### [Instructions to follow]
Begin at the first row and stop after the line that has "will (22, 119).". Write those lines out again, requests included, and move every click coordinate in the answers by -38.
══ Entries provided ══
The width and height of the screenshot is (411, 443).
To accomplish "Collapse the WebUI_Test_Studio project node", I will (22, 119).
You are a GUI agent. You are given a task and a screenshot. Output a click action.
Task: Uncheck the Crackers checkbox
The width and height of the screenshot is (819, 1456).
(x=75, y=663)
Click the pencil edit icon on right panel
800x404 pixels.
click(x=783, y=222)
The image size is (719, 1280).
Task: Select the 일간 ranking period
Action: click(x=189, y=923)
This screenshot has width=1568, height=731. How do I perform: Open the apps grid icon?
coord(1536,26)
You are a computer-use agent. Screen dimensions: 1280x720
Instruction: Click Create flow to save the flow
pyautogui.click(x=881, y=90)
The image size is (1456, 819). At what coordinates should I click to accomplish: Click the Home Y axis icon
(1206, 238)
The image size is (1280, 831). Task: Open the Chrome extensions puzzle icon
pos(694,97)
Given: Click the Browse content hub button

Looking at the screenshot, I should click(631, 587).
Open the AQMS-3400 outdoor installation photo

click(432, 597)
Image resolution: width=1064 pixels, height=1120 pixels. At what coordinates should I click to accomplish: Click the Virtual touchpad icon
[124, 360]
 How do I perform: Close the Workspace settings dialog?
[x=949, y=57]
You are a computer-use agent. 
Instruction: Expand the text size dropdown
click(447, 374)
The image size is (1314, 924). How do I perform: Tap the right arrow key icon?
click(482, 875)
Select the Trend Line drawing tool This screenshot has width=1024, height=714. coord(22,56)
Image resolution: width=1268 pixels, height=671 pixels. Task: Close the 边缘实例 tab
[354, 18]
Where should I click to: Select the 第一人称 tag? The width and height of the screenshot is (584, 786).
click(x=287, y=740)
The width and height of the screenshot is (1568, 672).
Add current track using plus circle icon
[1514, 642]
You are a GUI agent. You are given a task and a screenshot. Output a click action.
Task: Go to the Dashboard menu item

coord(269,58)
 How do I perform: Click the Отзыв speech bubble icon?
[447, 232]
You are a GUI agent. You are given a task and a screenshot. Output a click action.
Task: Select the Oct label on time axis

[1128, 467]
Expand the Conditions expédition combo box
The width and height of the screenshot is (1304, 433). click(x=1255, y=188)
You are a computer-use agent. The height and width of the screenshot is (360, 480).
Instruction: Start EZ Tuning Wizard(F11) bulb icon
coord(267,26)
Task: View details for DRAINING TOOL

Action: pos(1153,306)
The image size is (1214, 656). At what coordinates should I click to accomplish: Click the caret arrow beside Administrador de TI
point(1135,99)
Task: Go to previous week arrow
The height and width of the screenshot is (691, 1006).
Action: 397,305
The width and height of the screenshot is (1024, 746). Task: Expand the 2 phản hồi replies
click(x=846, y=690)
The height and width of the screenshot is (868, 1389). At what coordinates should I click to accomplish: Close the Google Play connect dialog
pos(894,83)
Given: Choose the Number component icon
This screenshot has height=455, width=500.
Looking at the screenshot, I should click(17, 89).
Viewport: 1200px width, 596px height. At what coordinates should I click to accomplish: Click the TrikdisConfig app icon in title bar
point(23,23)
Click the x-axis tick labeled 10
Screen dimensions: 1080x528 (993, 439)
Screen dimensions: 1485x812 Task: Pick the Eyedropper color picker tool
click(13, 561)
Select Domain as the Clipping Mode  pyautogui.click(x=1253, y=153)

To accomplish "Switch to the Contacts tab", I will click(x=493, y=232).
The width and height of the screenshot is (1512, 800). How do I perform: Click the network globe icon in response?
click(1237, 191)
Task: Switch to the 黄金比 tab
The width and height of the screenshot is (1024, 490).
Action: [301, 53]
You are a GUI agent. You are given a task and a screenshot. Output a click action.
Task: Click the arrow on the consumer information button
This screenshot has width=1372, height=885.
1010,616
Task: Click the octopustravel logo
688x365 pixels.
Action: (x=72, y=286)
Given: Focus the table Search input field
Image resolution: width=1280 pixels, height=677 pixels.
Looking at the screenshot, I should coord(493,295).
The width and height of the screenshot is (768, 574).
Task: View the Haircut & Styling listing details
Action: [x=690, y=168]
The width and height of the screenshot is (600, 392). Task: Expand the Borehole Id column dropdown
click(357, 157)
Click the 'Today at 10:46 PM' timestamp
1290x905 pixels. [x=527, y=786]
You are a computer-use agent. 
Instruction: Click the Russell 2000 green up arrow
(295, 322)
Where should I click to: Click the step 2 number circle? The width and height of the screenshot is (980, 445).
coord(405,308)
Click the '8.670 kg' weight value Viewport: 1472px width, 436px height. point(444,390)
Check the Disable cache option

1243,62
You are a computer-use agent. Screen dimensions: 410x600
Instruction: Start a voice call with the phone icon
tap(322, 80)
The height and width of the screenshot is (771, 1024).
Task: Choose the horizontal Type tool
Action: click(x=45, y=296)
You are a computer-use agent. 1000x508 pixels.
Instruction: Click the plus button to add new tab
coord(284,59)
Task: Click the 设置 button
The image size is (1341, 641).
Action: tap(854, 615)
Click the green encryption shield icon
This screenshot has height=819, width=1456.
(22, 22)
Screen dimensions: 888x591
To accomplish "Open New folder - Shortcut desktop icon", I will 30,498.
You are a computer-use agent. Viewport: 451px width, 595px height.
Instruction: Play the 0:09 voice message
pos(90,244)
═══
### [Response to this exercise]
The width and height of the screenshot is (411, 443).
To accomplish "Collapse the WebUI_Test_Studio project node", I will (-16, 81).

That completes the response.